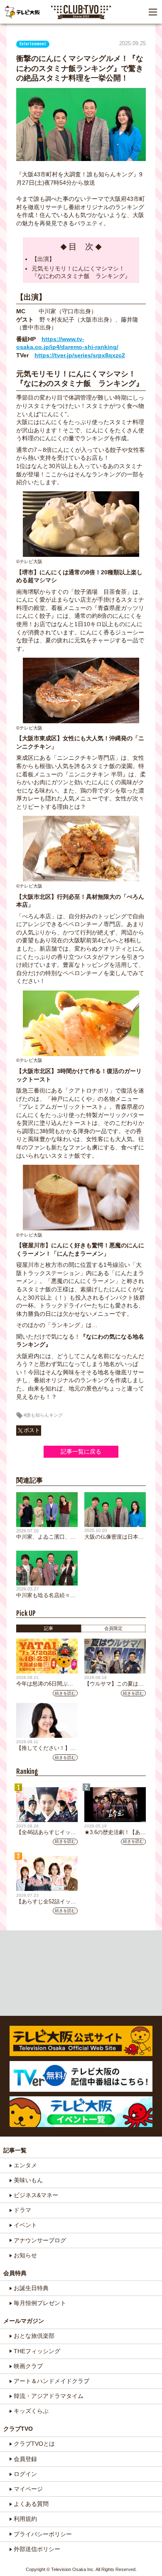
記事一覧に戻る (81, 1451)
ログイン (25, 2474)
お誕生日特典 (31, 2288)
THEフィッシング (37, 2351)
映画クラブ (28, 2366)
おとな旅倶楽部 (34, 2335)
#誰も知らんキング (43, 1414)
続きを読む (65, 1693)
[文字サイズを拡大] (8, 34)
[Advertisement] (81, 1973)
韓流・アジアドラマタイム (48, 2396)
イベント (25, 2225)
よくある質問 (31, 2503)
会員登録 (25, 2459)
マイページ (28, 2489)
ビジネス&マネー (36, 2195)
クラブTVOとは (34, 2443)
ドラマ (22, 2210)
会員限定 (113, 1628)
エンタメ (25, 2165)
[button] (153, 12)
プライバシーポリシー (43, 2534)
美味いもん (28, 2180)
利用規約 (25, 2518)
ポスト (32, 1430)
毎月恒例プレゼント (40, 2303)
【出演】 (43, 259)
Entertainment (33, 44)
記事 (48, 1628)
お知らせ (25, 2255)
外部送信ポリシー (37, 2549)
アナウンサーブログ (40, 2240)
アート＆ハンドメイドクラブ (51, 2381)
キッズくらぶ (31, 2411)
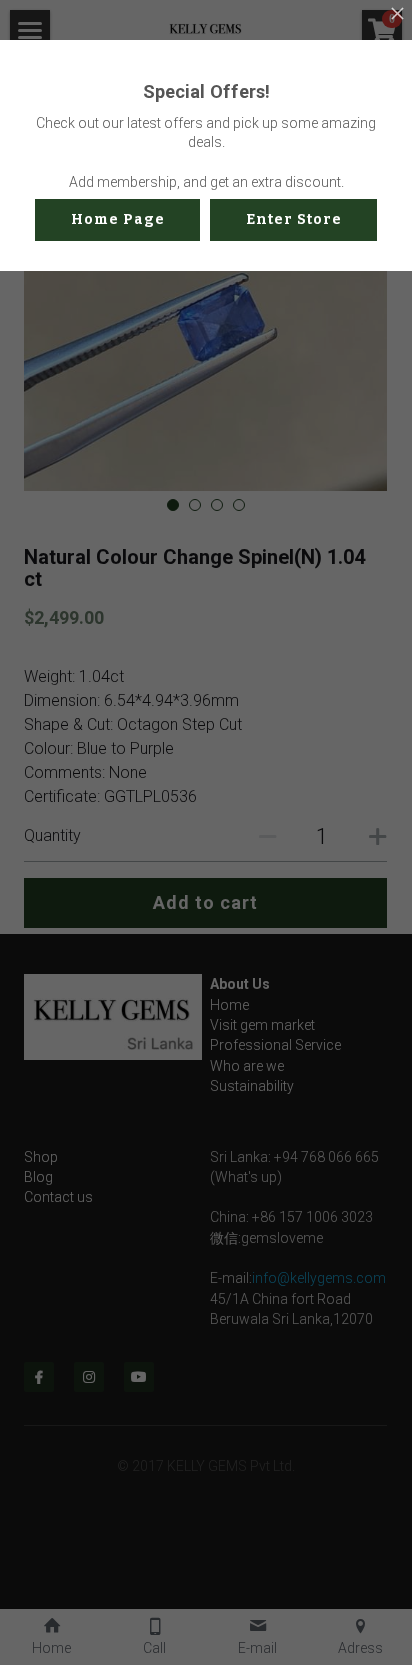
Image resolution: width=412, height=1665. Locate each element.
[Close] (397, 15)
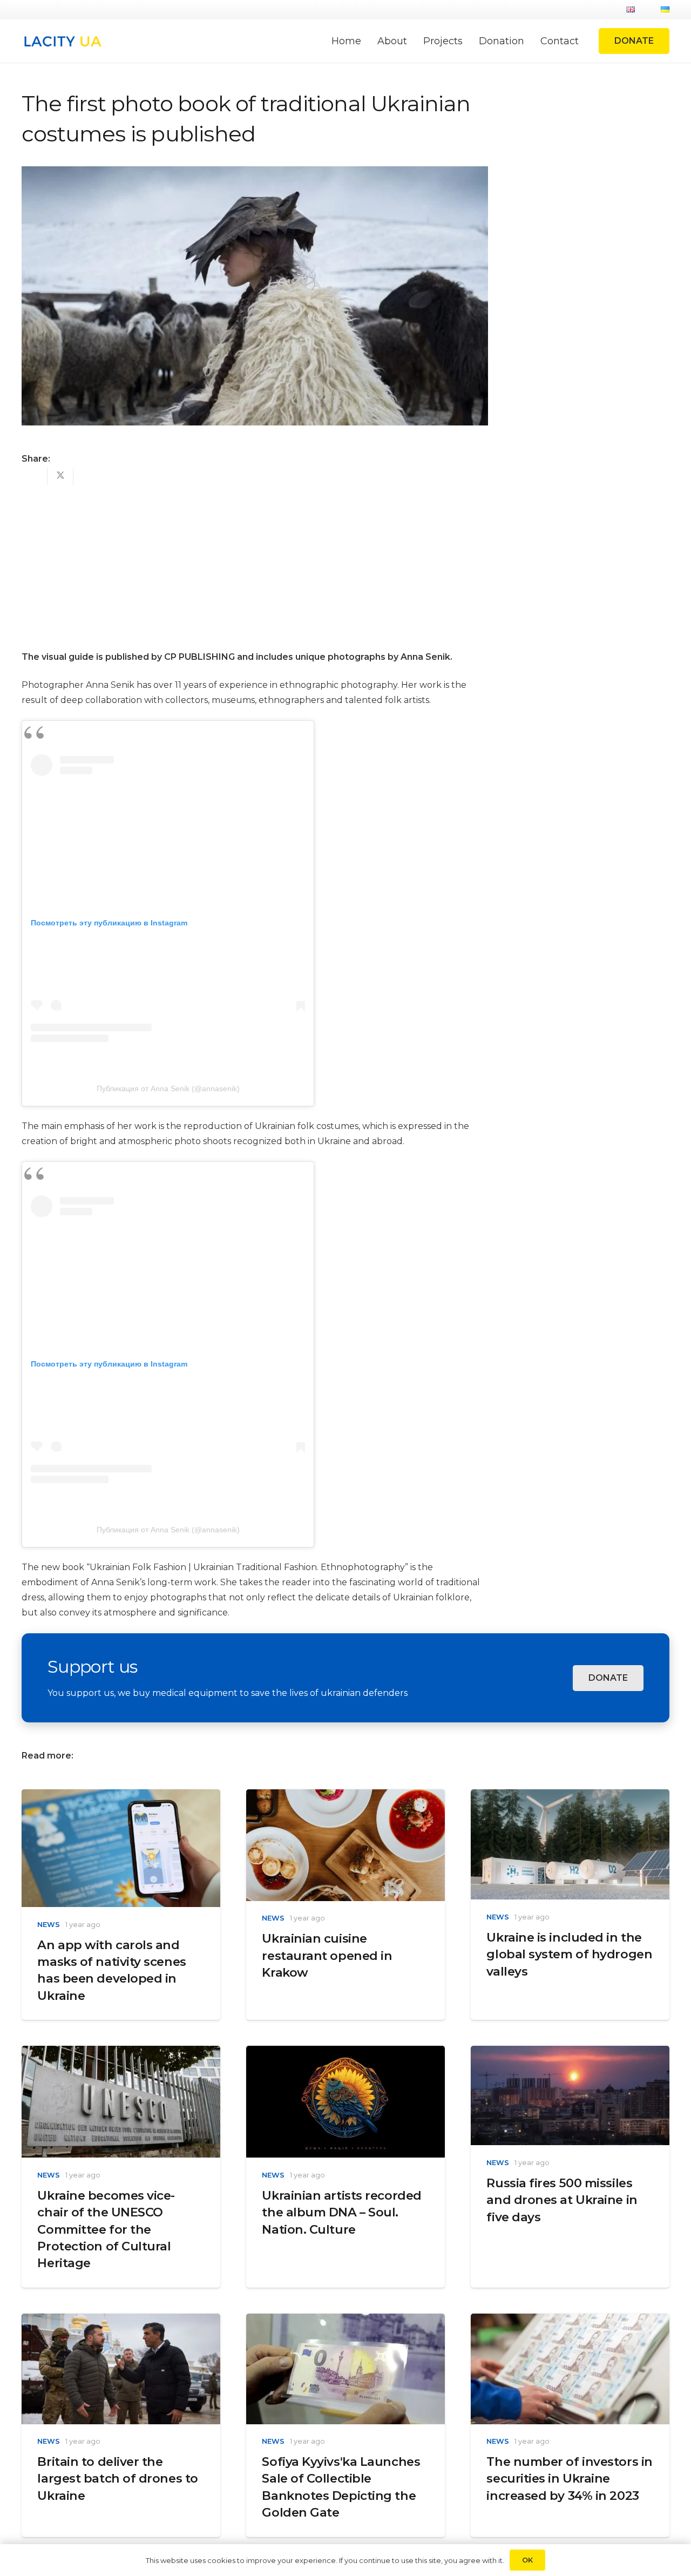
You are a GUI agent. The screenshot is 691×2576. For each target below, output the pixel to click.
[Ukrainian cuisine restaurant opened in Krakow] (345, 1796)
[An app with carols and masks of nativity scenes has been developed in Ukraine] (121, 1796)
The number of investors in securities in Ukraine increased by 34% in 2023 (569, 2478)
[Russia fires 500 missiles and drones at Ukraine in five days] (570, 2053)
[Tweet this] (60, 476)
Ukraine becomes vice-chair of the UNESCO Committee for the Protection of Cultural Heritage (106, 2229)
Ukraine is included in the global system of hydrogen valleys (569, 1954)
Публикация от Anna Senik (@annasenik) (168, 1088)
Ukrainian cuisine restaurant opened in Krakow (327, 1955)
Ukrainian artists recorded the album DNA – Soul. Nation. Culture (341, 2212)
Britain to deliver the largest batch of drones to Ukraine (117, 2478)
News (48, 1925)
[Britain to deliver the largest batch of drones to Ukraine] (121, 2321)
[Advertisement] (255, 561)
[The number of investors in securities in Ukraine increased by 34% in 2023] (570, 2321)
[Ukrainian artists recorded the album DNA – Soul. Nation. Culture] (345, 2053)
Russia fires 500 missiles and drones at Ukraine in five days (561, 2200)
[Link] (62, 41)
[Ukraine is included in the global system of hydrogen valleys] (570, 1796)
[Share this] (35, 476)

### WORK TO COMPLETE
Using the records above, set down exactly the lines from the one with "2023 (569, 2478)" through the one with "Ukraine becomes vice-chair", inclusive, and nothing more.

### RESULT
The number of investors in securities in Ukraine increased by 34% in 2023 (569, 2478)
[Russia fires 500 missiles and drones at Ukraine in five days] (570, 2053)
[Tweet this] (60, 476)
Ukraine becomes vice-chair of the UNESCO Committee for the Protection of Cultural Heritage (106, 2229)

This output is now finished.